Parties of Istisna’a Contract
- Istisna’a requester: is the buyer (owner of the project)
- Manufacturer: is the bank (seller/producer) which enters into contract with the Istisna’ requester and commits itself to provide the subject commodity.
- Contractor: is the seller, contractor or actual contractor, which concludes the back-to-back contract with the bank and starts manufacturing or construction of the subject commodity.

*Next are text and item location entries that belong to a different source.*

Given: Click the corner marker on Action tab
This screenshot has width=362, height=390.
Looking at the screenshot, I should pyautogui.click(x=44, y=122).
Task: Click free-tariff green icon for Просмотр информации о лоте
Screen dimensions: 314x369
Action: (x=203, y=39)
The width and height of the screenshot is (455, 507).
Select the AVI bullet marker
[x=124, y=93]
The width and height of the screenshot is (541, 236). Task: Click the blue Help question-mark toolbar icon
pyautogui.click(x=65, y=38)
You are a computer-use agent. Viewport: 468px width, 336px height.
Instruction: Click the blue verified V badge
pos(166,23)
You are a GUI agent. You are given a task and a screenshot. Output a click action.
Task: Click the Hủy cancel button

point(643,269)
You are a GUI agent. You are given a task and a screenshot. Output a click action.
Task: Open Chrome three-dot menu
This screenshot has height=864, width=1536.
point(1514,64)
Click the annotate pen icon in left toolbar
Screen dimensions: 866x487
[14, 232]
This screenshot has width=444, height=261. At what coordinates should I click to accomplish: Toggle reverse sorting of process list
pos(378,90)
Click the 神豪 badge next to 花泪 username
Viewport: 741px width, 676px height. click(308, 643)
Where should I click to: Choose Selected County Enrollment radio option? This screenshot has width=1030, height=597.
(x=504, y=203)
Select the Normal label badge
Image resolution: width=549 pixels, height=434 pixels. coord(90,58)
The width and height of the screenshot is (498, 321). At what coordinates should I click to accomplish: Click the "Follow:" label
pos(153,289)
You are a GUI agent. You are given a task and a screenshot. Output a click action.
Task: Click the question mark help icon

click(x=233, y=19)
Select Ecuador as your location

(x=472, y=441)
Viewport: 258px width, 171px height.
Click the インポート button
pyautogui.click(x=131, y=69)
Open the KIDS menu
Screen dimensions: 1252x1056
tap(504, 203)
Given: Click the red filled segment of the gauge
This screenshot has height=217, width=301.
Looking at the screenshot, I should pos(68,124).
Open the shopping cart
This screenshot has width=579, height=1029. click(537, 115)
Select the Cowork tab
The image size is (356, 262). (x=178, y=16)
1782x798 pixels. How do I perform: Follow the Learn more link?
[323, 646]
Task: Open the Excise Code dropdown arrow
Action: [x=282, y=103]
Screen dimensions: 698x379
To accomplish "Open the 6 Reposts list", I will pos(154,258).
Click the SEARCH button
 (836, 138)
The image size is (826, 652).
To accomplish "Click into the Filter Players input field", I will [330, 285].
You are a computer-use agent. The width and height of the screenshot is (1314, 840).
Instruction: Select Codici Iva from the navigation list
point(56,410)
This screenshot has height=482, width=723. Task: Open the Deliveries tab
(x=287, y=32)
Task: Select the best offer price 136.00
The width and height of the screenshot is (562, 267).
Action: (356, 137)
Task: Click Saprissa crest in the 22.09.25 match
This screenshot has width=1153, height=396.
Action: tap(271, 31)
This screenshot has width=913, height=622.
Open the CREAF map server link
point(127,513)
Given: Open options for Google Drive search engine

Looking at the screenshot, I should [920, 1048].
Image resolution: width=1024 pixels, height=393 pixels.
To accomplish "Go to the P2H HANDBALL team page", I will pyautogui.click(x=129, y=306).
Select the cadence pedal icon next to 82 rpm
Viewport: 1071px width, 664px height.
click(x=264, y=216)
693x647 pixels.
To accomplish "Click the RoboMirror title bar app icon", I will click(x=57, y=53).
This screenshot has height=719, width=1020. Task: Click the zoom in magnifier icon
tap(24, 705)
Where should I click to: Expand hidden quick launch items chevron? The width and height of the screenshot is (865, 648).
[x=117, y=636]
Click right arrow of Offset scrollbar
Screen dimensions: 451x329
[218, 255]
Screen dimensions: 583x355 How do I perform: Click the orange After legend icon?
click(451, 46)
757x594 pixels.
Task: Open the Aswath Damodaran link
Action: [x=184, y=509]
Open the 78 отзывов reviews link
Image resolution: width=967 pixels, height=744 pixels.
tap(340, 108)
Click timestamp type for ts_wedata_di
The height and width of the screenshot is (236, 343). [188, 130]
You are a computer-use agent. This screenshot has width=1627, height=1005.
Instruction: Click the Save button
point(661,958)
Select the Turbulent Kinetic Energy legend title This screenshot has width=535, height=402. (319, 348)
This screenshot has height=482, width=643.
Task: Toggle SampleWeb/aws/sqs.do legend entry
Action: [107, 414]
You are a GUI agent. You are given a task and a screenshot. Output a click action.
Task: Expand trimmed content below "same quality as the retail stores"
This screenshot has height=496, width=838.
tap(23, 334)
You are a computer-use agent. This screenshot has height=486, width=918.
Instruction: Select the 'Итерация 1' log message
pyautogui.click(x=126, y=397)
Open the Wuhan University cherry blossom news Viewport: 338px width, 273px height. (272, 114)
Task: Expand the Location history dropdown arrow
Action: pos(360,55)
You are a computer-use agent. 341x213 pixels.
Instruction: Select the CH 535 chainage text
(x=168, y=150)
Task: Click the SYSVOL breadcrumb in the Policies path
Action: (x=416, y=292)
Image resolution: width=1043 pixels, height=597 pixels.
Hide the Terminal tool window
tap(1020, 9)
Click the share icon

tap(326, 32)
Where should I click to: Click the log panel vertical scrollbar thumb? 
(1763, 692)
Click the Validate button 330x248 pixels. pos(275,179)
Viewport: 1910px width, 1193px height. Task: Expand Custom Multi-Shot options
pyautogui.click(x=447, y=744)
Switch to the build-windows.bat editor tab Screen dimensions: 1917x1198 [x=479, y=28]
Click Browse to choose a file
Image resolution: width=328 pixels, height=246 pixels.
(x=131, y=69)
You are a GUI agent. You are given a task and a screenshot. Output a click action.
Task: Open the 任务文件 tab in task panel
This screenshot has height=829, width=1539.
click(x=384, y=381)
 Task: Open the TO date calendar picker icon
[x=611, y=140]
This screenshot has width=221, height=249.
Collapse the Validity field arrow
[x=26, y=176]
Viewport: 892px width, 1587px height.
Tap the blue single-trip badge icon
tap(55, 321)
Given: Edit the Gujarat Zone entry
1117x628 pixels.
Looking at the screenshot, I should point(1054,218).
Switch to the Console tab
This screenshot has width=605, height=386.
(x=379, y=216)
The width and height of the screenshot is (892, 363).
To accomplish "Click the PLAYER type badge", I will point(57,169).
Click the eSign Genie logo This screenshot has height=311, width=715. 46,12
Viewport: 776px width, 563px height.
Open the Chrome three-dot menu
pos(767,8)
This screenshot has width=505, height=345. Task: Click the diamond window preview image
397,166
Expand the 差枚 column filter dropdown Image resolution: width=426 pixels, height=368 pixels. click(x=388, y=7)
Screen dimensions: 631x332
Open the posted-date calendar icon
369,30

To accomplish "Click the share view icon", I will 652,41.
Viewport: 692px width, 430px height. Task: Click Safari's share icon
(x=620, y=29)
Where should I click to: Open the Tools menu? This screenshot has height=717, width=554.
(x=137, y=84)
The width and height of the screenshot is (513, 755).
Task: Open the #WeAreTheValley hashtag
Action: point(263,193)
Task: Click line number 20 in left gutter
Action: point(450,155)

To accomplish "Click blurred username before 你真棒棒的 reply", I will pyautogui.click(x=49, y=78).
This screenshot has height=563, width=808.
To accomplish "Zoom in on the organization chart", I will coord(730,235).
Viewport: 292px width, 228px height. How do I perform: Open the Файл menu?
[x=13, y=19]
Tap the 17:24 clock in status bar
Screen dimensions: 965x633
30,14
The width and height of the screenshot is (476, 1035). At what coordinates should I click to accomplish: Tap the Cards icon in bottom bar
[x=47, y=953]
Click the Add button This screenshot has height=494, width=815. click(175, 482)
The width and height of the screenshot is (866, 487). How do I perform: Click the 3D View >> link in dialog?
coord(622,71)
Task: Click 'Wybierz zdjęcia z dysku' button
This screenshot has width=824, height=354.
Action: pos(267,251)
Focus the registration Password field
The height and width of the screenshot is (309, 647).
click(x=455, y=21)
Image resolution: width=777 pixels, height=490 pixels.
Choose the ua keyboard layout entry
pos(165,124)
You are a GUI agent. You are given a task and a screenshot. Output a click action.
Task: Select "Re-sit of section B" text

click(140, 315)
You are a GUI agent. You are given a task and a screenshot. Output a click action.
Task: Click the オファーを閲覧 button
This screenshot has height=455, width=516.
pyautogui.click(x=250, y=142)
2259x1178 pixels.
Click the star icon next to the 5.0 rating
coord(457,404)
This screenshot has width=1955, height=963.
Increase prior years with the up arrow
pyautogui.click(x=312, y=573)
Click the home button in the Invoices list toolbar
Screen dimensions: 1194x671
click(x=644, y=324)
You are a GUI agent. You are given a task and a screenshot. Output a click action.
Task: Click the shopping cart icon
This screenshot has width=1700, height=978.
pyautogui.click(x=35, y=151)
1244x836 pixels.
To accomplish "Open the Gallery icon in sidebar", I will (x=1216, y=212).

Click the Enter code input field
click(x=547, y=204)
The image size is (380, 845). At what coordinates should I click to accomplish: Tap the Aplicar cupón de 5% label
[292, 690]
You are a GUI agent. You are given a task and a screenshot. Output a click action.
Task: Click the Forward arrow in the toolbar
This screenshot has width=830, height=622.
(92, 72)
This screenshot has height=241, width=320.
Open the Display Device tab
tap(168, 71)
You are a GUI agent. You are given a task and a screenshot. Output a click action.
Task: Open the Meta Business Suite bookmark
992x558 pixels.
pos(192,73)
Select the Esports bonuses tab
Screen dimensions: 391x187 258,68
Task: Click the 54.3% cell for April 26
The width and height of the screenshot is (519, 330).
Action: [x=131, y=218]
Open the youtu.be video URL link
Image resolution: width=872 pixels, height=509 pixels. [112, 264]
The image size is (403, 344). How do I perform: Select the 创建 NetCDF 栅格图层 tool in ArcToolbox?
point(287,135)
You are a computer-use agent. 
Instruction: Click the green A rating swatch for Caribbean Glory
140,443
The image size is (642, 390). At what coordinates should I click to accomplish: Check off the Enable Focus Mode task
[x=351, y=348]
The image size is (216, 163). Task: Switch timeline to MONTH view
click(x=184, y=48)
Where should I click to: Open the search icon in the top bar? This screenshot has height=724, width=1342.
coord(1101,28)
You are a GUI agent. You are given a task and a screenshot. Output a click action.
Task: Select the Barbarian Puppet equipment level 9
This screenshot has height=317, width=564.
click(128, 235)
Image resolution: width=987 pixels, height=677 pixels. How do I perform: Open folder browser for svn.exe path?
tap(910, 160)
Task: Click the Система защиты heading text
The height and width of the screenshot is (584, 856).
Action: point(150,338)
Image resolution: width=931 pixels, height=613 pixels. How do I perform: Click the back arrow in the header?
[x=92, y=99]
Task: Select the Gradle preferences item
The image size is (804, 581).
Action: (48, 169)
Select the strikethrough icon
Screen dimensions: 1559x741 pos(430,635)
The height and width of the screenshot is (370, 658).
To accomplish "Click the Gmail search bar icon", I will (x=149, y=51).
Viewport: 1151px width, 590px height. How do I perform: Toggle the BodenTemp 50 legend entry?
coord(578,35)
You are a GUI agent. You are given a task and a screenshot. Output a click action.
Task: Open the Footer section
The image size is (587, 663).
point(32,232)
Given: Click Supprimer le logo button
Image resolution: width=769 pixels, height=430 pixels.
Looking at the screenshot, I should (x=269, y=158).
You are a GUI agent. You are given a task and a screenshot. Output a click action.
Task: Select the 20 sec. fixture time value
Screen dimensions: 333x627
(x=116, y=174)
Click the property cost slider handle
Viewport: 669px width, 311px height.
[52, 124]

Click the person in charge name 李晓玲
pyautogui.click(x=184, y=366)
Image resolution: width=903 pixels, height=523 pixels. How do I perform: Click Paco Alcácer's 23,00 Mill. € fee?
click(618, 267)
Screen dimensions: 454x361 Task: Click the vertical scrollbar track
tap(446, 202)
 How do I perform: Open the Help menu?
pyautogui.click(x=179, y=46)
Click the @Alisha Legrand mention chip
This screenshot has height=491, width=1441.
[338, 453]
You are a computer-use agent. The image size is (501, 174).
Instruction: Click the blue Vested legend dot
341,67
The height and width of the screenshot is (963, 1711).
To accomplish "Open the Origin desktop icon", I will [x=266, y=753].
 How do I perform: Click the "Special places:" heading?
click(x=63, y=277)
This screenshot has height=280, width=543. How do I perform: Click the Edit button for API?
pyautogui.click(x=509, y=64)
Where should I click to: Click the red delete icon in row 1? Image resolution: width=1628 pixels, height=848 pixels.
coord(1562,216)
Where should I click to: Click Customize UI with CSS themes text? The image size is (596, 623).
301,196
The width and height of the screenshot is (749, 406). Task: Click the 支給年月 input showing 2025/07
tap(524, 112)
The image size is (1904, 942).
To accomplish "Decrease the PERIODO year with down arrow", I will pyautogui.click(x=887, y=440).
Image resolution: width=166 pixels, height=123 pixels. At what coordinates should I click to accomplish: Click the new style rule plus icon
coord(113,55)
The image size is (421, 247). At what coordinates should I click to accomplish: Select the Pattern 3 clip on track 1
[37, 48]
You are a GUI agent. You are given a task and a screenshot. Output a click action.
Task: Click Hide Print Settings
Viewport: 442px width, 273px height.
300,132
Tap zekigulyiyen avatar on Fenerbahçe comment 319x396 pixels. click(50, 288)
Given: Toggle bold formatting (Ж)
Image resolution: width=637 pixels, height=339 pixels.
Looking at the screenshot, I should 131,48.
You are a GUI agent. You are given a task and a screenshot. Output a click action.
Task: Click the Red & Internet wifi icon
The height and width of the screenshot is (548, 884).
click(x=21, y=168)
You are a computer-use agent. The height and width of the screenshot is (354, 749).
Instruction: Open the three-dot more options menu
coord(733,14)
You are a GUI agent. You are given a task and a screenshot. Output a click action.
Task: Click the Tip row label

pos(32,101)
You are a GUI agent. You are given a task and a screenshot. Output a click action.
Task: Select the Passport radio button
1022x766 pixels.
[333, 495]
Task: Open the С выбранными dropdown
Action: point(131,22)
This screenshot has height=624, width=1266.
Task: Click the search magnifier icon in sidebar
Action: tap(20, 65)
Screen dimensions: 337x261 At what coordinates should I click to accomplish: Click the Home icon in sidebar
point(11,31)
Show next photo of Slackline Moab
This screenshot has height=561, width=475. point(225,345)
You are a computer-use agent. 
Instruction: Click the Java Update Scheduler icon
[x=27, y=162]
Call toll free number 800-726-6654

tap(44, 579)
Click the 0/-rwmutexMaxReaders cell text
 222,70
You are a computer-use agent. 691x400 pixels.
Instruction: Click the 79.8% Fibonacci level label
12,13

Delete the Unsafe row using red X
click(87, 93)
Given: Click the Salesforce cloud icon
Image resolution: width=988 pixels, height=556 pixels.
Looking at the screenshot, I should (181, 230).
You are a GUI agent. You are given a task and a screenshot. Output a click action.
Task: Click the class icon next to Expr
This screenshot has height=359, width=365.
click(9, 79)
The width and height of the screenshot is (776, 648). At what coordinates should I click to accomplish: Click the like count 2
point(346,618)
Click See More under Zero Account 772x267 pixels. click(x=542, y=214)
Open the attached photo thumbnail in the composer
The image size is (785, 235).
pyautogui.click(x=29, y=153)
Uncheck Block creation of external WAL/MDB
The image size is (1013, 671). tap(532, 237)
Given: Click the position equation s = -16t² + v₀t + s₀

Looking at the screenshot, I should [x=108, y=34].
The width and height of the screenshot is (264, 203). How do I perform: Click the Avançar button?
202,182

It is the bank’s sub-contractor or supplier.
- Product: is the commodity defined and contracted to be manufactured.
The bank is considered to be the manufacturer and principal contractor vis-à-vis the Istisna’a requester who is the owner vis-à-vis the contractor in the second contract (back to back Istisna’a contract).
Sharia Controls of Istisna’a and back-to-back Istisna’a
- The subject product must be precisely defined with details including:
- Product (vehicle, aircraft, real estate etc.)
- Type (brand and make)
- Description (product schedule of specifications)
- Permitted Deferment
- The subject product is to be manufactured or procured form the market. Therefore, a maturity date must be specified in order to avoid risk.
- The term depends on the nature of the product to be manufactured in accordance with the Istisna’a contract entered into by the two parties and subject to the conditions and specifications set out in the term sheet of the contracted commodity as agreed between the two parties.
- Price
- The price be precisely defined and known by the two parties.
- The price should not be affected by any increase in market prices or labor in normal circumstances.
- The price may be adjusted if amendments are made to the contracted product by mutual agreement of the two parties.